Some retrospective single-center analyses and meta-analyses [24, 43, 44] found that Braun’s anastomosis, which enabled bile and pancreatic fluid to bypass anastomosis from afferent jejunal loop to efferent loop, had a significant impact on preventing mechanical afferent loop obstruction and reducing the incidence of DGE. However, a randomized controlled trial led by Fujieda et al. [45] produced the opposite result. Our study did not fully reveal its clinical practicability toward DGE because all patients with postoperative mechanical intestinal obstruction were excluded. Consistently, patients’ age, gender, BMI, diabetes mellitus, ASA classification, and operative time have been reported to be associated with the occurrence of DGE [1, 11, 22]. Contrary to these reports, our study did not find evidence to support them. We also found no significant difference between the PPPD and PrPD groups in the incidence of CR-DGE.

Overall, the development of CR-DGE after PD is linked to a variety of factors. Apart from a history of chronic gastropathy, none of the preoperative factors previously reported such as albumin level, BMI, age, ASA score, and biliary drainage were associated with CR-DGE. Therefore, this article mainly focused on the predictive value of intraoperative and postoperative factors for CR-DGE. Side-to-side anastomosis, minimally invasive surgery, less blood transfusion, early prevention and treatment for pancreatic fistula, and infection-related complications might reduce the incidence of CR-DGE.

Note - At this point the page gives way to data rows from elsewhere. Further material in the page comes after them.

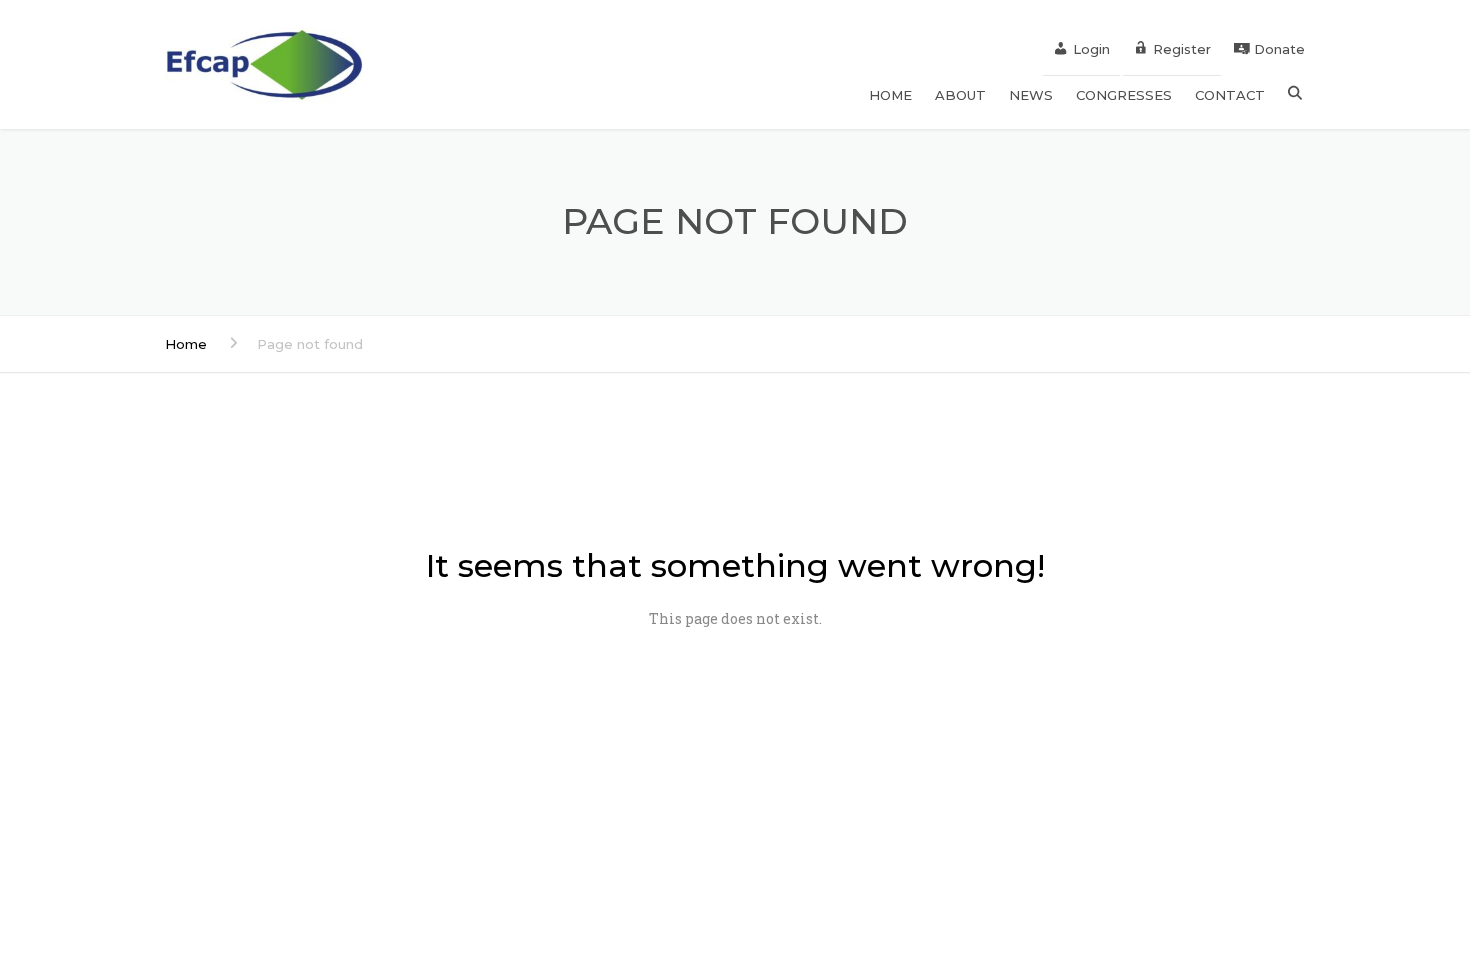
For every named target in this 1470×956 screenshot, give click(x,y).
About (960, 95)
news (1031, 95)
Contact (1230, 95)
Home (186, 344)
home (890, 95)
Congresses (1124, 95)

Although our research included many preoperative indicators, the major limitation of this study was that some factors listed in the nomogram could only be obtained post-operatively, such as CR-POPF, intra-abdominal infection, and incisional infection, resulting in a lack of preoperative predictive efficacy. Future research should therefore aim to develop preoperative predictive models. Also, the nomogram was developed and validated in a single center for Chinese populations and lacked external validation. Lastly, this study was designed in a retrospective database with a relatively small sample size and therefore selection bias may have been present.

Conclusion

The present study successfully established a nomogram of clinically relevant delayed gastric emptying after pancreaticoduodenectomy and created a simplified scale for risk stratification and early intervention.